Тонкий тающий след (Лирник) - страница 30

Отслужил, вернулся, закончил юридический и пошел в милицию, конечно. Как отец. Его мечтой было сделать так, чтобы ни одна сволочь в мире больше не могла застрелить при исполнении служебных обязанностей молодого крепкого мужика, которого дома ждут жена и сын. Осознавая недостижимость цели, Прохоров тем не менее посвятил ей всего себя. Оставив кусочек для мамы, конечно. А мама, перейдя из музыкальной школы на работу в нотную библиотеку рядом с домом и пережив бурный брак сына, продолжала тихо и нежно ему светить.

Его любовь к матери со временем превратилась в разновидность тирании. Он боялся, что с ней что-то случится, поэтому контролировал каждый ее шаг и мог даже накричать, если Надежда Васильевна, уйдя из дома на прогулку, не снимала трубку мобильного. А она часто не снимала. Потом дома случалась ссора, Прохоров злился, мать плакала, и от этого становилось пусто и тоскливо обоим. А потом она погибла.
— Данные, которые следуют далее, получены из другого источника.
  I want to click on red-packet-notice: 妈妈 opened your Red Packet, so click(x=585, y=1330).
Прохоров до сих пор не мог себе простить. Не уследил. Хотя в реальности сделать ничего было нельзя: он издалека увидел несущийся на огромной скорости по набережной внедорожник, перед которым мать решила перейти дорогу. Ей был зеленый, она успела это сказать ему по телефону. Но светофор не помог: обдолбанный амбал за рулем его просто не увидел. Когда Прохоров добежал до места, где лежало хрупкое маленькое тело, ее уже не было. Последнее, что он сказал своей маме, было «ну куда ты опять пошла, зачем, я же сто раз говорил, что куплю все, что нужно, по дороге с работы». Его мучила мысль, что в последние мгновения жизни он упрекал ее из-за ерунды. И если бы она не выслушивала это от него, возможно, успела бы заметить черную машину и избежать гибели.

* * *

Он выложил покупки на кухонный стол. Мясо, яйца, масло, салат, мед. Быстро пожарил и съел яичницу из пяти яиц, налил в огромную кружку чаю и пошел в «большую комнату», в которой когда-то жила мама.
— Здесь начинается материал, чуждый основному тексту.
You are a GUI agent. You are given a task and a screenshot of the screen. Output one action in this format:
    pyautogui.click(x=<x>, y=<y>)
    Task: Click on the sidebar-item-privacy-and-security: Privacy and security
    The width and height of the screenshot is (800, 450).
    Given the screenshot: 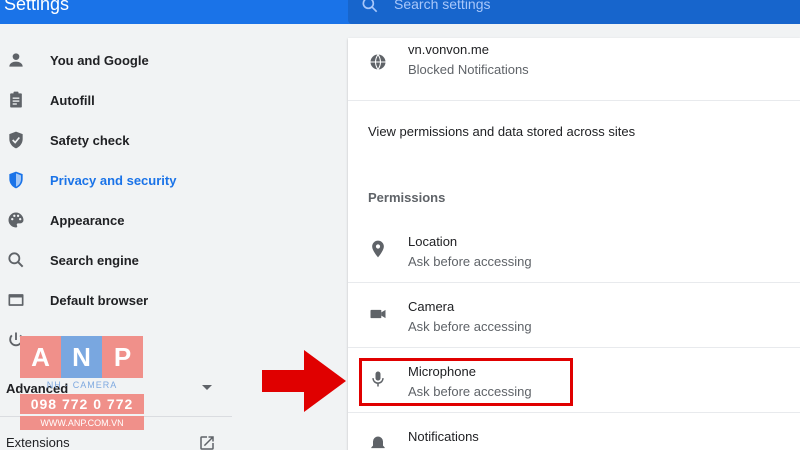 What is the action you would take?
    pyautogui.click(x=165, y=180)
    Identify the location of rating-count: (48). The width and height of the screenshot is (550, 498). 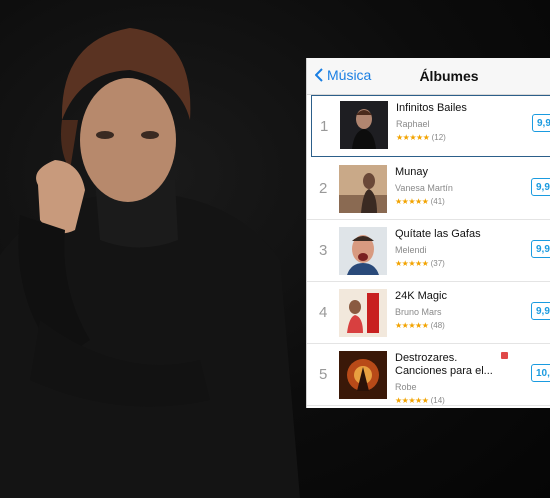
(438, 326).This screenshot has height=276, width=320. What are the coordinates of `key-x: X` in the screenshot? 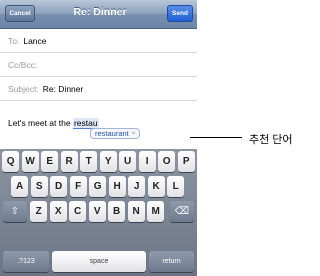 It's located at (58, 212).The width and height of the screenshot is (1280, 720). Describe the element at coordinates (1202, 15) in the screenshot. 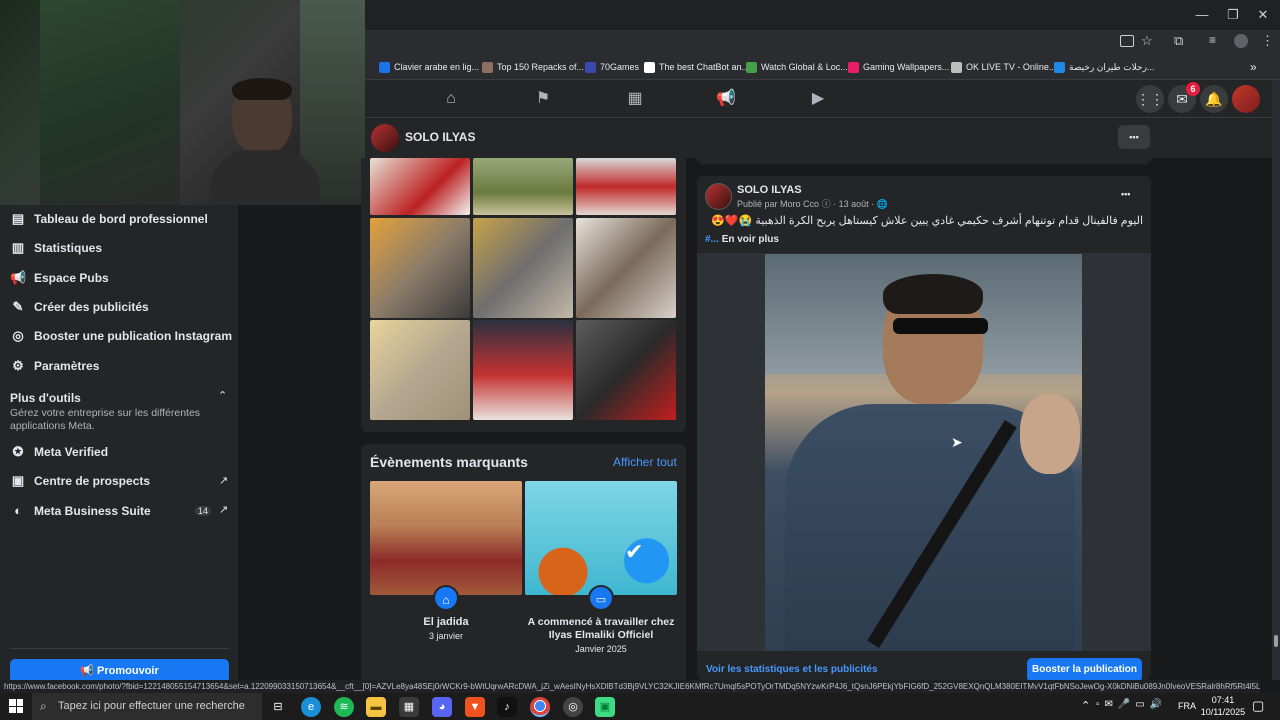

I see `minimize-button: —` at that location.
С тех пор, как Надежды Васильевны не стало, Павел не менял в доме ничего. Мамины платья висели в шкафу, нехитрые украшения покоились в шкатулке на трельяже. Ему и в голову не приходило тронуть что-то или переместить вещи на места, которые были бы непривычны маме. Вот только спал он теперь чаще всего не у себя, а на ее диване – не раскладывая и даже не застилая постель. Как был, в домашних штанах и футболке. Этого мать, конечно, никогда бы не одобрила.

Он поставил кружку с чаем на стол рядом с пустой вазочкой для печенья и повернулся к старому инструменту. Белая крахмальная дорожка лежала на верхней крышке, как обычно, только запылилась за год. Прохоров рассматривал фотографии в рамочках. Он где-то читал, что иметь фото людей в комнатах нехорошо, это якобы отнимает энергию, потому что тот, кто на них смотрит, неосознанно взаимодействует с изображенными: беседует с ними, спорит, грустит… Но ему это общение с портретами было привычно и приятно. Он рассматривал, медленно переводя взгляд, фото за фото. Молодой мужчина в милицейской форме, черная рамка. Отдельно – хрупкая маленькая женщина на берегу моря, улыбаясь, смотрит в камеру. Та же женщина с мальчиком, оба на велосипедах, позируют кому-то на границе леса и поля. Павел не помнил, кто их снимал, – а само катание с мамой на великах помнил отлично и очень любил. Еще несколько отдельных и совместных фото самого Прохорова и его мамы в разных возрастах и обстоятельствах: вот мама в концертном платье за роялем на сцене, а вот она нарядная и веселая рядом с Павлом в роли жениха, но без невесты на снимке. Он уже не помнил, кто организовал провидческий кадр, – но после ухода Тамары из жизни Прохоровых эта фотография появилась на фортепиано и больше никогда не исчезала.